═══ KUTIPAN TEKS ═══

2. Tindakan intimidasi terhadap panitia penyelenggara dan narasumber diskusi (Prof. Dr. Ni’matul Huda, S.H., M.Hum.) sungguh tidak dapat dibenarkan baik secara hukum maupun akal sehat. Bagaimana mungkin diskusi belum dilaksanakan, materi belum pula dipaparkan, tetapi penghakiman bahwa kegiatan diskusi akan berujung makar sudah disampaikan.

Sivitas akademika Universitas Islam Indonesia menilai tindakan dimaksud
bukan hanya tidak proporsional melainkan juga mengancam kebebasan berpendapat yang dijamin oleh UUD NRI Tahun 1945. Sivitas akademika Universitas Islam Indonesia, khususnya sivitas akademika Fakultas Hukum UII, merasa prihatin dengan kejadian intimidasi yang terjadi; dan

3. Tindakan-tindakan berupa intimidasi, pembubaran hingga pemaksaan untuk
membatalkan diskusi adalah tindakan yang tidak bisa diberi toleransi oleh hukum demi tegaknya HAM dan kebebasan akademik. Oleh karena itu, harus ada tindakan yang tegas dari penegak hukum terhadap oknum pelaku tindakan intimidasi berdasarkan peraturan perundang-undangan.

Berdasarkan hal-hal di atas, sivitas akademika Universitas Islam Indonesia yang senantiasa peduli dengan tegaknya jaminan HAM dan kebebasan mimbar akademik menyampaikan pernyataan sikap sebagai berikut:

1. Mengutuk keras tindakan intimidasi yang dilakukan oleh oknum tertentu terhadap panitia penyelenggara dan narasumber dalam diskusi yang diselenggarakan oleh kelompok studi mahasiswa “Constitutional Law Society” FH UGM;

2. Meminta aparat penegak hukum untuk memproses, menyelidiki dan melakukan tindakan hukum terhadap oknum pelaku tindakan intimidasi terhadap panitia penyelenggaradan narasumber diskusi dengan tegas dan adil;

3. Meminta aparat penegak hukum untuk memberikan perlindungan terhadap panitia penyelenggara dan narasumber, serta keluarga mereka, dari tindakan intimidasi lanjutan dalam segala bentuknya, termasuk ancaman pembunuhan;

4. Meminta Komisi Nasional Hak Asasi Manusia (Komnas HAM) untuk mengawal penuntasan kasus ini agar terjamin tegaknya HAM dalam rangka melindungi segenap dan seluruh tumpah darah Indonesia;

5. Meminta Presiden Republik Indonesia c.q. Menteri Pendidikan dan Kebudayaan untuk memastikan terselenggaranya kebebasan akademik demi menjamin Indonesia tetap dalam rel demokrasi yang menjunjung tinggi kebebasan berekspresi dan menyatakan
pendapat di muka umum; dan

6. Menyerukan kepada seluruh rakyat Indonesia untuk tetap menggunakan hak/kebebasan berekspresi dan mengemukakan pendapat di muka umum, sepanjang sesuai dengan koridor peraturan perundang-undangan, demi menjaga proses demokratisasi tetap berjalan pada relnya.

═══ BAGIAN DATA ═══

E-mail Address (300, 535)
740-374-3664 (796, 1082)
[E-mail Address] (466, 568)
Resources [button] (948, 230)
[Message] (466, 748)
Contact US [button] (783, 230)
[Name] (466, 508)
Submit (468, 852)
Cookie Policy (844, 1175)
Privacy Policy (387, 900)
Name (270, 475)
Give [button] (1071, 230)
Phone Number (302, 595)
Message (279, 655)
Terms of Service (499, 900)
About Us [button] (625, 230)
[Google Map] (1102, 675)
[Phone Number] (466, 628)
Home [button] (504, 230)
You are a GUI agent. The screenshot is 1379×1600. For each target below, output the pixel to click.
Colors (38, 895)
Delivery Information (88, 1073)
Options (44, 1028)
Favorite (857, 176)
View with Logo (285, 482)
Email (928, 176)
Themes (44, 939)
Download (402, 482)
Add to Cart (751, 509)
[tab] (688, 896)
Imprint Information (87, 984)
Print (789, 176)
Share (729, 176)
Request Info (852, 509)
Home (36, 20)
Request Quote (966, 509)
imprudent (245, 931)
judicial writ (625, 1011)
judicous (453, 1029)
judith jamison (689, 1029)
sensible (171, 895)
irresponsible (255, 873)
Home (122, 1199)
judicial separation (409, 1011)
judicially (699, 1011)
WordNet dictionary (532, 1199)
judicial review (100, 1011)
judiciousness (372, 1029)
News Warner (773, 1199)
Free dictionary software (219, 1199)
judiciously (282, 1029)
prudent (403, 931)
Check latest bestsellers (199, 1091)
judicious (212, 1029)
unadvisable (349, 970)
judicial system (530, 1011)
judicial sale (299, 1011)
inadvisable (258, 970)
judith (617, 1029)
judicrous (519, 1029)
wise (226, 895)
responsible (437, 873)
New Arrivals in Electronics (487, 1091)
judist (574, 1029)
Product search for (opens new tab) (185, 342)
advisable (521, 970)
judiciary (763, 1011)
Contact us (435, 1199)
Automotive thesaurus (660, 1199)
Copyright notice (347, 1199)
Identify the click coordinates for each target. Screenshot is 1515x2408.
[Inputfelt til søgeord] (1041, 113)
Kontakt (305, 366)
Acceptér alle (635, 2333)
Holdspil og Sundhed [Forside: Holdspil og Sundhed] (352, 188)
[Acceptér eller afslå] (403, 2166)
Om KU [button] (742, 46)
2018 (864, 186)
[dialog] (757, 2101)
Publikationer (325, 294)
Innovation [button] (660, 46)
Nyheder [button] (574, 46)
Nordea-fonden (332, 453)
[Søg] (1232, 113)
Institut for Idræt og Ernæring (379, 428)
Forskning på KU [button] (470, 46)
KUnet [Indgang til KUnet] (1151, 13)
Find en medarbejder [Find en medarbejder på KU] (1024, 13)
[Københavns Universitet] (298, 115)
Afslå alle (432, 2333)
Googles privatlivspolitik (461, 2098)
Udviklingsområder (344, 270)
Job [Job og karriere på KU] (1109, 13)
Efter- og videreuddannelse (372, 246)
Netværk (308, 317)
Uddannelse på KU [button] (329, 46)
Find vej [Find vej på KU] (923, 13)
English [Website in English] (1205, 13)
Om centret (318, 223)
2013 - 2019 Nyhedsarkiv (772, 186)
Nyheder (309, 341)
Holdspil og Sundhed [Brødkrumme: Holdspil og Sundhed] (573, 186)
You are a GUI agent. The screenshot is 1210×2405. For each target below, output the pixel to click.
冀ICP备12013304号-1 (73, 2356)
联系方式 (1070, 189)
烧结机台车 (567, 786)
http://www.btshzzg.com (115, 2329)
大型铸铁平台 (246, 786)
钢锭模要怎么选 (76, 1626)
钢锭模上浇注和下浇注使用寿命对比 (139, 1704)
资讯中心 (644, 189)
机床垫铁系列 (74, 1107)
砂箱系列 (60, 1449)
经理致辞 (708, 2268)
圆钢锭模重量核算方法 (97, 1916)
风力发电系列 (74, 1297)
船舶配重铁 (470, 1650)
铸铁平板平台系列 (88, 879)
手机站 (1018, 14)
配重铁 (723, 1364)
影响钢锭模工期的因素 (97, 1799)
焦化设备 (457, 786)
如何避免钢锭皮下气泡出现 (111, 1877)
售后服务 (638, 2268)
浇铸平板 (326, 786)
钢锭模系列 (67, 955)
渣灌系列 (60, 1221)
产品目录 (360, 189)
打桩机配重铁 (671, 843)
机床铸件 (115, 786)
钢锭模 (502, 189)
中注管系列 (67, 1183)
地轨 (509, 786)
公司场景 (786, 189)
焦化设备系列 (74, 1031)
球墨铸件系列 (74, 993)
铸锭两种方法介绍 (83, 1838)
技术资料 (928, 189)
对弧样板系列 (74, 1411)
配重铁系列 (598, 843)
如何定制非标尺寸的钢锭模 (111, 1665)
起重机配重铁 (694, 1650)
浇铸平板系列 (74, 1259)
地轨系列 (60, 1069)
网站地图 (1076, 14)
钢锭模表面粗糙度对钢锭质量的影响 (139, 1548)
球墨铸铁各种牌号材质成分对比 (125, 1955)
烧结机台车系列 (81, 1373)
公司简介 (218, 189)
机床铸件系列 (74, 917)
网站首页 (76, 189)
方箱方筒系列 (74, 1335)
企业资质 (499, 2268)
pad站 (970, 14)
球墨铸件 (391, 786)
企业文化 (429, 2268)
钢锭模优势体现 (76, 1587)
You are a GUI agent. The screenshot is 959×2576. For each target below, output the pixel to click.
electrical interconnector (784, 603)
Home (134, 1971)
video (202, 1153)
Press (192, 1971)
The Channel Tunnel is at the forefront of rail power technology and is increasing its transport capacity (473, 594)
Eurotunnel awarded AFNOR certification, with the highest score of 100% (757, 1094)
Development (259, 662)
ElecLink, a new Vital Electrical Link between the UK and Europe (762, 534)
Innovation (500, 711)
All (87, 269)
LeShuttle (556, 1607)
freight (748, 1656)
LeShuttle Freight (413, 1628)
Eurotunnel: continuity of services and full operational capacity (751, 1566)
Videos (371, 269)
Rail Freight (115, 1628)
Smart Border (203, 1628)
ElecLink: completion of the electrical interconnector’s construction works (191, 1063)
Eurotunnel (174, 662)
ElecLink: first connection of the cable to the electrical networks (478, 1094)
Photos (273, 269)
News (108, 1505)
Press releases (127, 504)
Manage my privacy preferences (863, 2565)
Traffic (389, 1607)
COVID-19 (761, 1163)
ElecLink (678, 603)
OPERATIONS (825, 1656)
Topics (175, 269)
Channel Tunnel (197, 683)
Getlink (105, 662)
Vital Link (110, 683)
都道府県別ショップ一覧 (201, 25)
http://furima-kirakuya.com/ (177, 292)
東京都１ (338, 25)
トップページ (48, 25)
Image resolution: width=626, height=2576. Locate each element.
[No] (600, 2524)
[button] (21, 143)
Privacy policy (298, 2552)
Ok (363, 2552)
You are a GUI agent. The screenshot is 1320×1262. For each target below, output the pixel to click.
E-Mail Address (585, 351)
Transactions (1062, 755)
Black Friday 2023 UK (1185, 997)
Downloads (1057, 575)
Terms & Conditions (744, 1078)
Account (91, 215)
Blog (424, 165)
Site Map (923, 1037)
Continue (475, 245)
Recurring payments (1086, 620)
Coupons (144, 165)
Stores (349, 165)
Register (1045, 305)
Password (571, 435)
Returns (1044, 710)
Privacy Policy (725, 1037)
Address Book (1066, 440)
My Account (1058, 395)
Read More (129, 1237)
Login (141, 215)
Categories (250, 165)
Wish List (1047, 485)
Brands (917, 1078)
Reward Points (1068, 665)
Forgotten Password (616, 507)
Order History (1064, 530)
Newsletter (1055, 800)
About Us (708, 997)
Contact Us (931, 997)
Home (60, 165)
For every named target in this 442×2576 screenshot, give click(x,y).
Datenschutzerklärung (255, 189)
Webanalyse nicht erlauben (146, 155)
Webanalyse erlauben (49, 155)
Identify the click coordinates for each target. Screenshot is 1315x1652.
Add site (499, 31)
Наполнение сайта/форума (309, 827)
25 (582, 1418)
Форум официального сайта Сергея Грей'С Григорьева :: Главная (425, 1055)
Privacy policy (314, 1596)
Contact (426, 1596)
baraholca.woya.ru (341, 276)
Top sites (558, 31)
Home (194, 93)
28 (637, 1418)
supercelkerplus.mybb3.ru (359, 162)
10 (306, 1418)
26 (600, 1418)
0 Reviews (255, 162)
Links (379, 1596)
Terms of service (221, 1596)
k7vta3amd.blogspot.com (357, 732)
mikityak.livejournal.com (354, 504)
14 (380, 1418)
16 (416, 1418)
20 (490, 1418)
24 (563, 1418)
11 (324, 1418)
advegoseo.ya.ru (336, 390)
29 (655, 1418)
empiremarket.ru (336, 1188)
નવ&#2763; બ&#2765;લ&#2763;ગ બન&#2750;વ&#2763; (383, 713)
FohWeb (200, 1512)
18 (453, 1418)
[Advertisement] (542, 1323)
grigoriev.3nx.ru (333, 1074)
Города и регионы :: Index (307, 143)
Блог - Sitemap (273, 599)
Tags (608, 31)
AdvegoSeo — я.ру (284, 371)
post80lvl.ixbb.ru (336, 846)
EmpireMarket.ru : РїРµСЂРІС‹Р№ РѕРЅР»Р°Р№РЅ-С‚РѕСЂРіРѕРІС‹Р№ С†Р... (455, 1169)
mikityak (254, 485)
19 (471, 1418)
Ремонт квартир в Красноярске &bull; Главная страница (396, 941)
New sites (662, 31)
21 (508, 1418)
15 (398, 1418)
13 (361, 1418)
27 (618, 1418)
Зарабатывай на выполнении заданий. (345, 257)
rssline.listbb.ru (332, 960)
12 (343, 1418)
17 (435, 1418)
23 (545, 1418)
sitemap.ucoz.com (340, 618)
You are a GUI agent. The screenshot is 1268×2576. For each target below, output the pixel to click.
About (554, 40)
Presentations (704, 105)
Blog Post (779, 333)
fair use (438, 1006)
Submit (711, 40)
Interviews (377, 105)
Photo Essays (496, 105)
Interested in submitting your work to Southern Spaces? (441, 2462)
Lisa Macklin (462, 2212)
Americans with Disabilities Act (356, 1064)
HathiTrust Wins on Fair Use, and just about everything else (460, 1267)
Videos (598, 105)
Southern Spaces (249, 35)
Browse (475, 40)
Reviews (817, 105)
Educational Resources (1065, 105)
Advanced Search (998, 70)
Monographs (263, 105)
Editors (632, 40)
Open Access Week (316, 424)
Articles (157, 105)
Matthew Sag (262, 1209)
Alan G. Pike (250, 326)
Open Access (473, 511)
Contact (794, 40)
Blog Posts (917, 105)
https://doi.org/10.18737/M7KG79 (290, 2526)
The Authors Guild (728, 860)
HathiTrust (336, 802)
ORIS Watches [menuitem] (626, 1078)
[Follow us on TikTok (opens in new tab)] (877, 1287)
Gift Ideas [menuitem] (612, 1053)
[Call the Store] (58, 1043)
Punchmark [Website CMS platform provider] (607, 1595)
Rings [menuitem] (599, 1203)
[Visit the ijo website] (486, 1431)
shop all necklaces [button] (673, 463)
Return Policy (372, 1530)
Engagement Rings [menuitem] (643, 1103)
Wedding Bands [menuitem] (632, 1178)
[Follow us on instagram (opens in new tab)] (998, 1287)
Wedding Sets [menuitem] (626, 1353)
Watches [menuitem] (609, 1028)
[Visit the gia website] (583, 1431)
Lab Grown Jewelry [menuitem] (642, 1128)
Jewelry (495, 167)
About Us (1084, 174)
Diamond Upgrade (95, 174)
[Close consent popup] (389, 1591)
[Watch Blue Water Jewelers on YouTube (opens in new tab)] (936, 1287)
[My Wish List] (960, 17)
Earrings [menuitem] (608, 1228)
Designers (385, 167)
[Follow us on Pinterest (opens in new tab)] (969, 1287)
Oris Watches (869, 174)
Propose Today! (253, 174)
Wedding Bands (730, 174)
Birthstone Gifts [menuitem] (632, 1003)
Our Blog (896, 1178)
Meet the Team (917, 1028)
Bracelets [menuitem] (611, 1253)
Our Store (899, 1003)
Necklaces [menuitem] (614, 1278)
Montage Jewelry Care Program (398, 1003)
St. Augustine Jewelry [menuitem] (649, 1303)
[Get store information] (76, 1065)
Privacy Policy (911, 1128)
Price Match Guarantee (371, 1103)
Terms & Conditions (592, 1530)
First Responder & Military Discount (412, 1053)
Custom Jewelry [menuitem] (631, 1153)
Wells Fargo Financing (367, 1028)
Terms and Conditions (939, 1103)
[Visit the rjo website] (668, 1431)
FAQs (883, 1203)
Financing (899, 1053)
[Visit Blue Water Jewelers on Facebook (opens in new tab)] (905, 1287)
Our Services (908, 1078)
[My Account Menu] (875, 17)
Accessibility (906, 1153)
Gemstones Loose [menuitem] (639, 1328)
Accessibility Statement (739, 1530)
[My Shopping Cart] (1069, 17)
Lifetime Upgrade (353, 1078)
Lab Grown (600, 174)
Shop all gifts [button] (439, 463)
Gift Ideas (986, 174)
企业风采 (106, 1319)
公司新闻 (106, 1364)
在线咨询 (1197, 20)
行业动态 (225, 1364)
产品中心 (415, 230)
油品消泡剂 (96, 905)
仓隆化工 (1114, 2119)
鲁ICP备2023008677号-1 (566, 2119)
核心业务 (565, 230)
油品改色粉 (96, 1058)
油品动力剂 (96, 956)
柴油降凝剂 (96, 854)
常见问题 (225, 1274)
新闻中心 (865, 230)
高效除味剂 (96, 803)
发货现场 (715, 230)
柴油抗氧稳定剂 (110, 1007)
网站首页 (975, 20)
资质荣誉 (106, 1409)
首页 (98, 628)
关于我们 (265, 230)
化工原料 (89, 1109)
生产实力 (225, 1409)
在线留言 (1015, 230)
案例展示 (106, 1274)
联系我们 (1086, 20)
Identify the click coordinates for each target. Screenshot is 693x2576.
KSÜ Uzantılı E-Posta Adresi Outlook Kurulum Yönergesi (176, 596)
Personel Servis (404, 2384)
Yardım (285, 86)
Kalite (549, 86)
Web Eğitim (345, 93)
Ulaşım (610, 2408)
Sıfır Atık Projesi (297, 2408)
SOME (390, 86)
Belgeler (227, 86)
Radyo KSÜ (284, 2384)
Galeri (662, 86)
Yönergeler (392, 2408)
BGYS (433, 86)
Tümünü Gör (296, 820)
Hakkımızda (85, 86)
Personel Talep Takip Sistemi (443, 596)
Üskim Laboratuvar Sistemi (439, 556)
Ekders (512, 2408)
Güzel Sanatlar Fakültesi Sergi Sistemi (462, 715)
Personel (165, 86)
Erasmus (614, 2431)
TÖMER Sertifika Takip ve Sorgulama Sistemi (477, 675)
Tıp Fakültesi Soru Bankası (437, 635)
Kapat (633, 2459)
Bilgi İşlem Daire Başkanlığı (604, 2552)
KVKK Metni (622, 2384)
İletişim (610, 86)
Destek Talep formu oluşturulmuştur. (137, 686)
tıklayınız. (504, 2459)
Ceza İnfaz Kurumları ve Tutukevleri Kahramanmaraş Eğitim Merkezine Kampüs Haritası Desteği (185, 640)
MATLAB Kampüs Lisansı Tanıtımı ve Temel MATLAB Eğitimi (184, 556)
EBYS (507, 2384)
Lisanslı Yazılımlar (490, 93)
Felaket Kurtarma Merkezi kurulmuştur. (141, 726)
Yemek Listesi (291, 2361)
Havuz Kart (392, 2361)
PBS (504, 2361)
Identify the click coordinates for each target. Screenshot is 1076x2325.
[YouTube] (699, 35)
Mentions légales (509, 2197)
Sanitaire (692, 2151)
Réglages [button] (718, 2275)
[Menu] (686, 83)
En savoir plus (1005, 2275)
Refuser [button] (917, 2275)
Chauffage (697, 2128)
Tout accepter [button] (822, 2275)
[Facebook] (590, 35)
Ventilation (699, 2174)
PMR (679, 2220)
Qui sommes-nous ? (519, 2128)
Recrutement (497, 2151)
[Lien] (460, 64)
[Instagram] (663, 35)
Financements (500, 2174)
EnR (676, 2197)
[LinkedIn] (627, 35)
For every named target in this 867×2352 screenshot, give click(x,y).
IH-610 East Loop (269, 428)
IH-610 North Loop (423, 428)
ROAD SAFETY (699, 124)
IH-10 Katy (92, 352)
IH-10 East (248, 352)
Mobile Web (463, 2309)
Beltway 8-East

═══

* [PETUNJUK PENGERJAAN]:
**a.** Jawablah pertanyaan berikut berdasarkan pernyataan sikap UII:
(i) Siapa narasumber diskusi yang menjadi sasaran intimidasi?
(ii) Kelompok studi mahasiswa apa yang menyelenggarakan diskusi tersebut?
(iii) Lembaga apa yang diminta mengawal penuntasan kasus ini?
**b.** Lanjutkan pernyataan sikap UII mulai dari bagian sesudah butir keenamnya.

* [JAWABAN TIAP TUGAS]:
**a.**
(i) Prof. Dr. Ni’matul Huda, S.H., M.Hum.
(ii) “Constitutional Law Society” FH UGM
(iii) Komisi Nasional Hak Asasi Manusia (Komnas HAM)

**b.**
Demikian pernyataan sikap ini disampaikan untuk menjadi maklumat bagi Presiden Republik
Indonesia, Menteri Pendidikan dan Kebudayaan, Kepolisian Republik Indonesia, Komisi Nasional Hak Asasi Manusia, dan seluruh rakyat Indonesia.

Penyataan sikap ini adalah bukti bahwa sivitas akademika Universitas Islam Indonesia tak
lelah mencintai Indonesia untuk tetap menjadi bangsa dan negara yang bermartabat dan demokratis.

Semoga Allah Swt.,Tuhan Yang Maha Esa, senantiasa membimbing bangsa Indonesia agar tetap konsisten menapaki jalan demokrasi yang saat ini kian tertatih. Yogyakarta, 7 Syawal 1441/30 Mei 2020. Penulis : Prof. Fathul Wahid, S.T., M.Sc., Ph.D.

Terbit : Jakarta, 31 Mei 2020

Sumber : Sivitas Academika Rektor Universitas Islam Indonesia.(*)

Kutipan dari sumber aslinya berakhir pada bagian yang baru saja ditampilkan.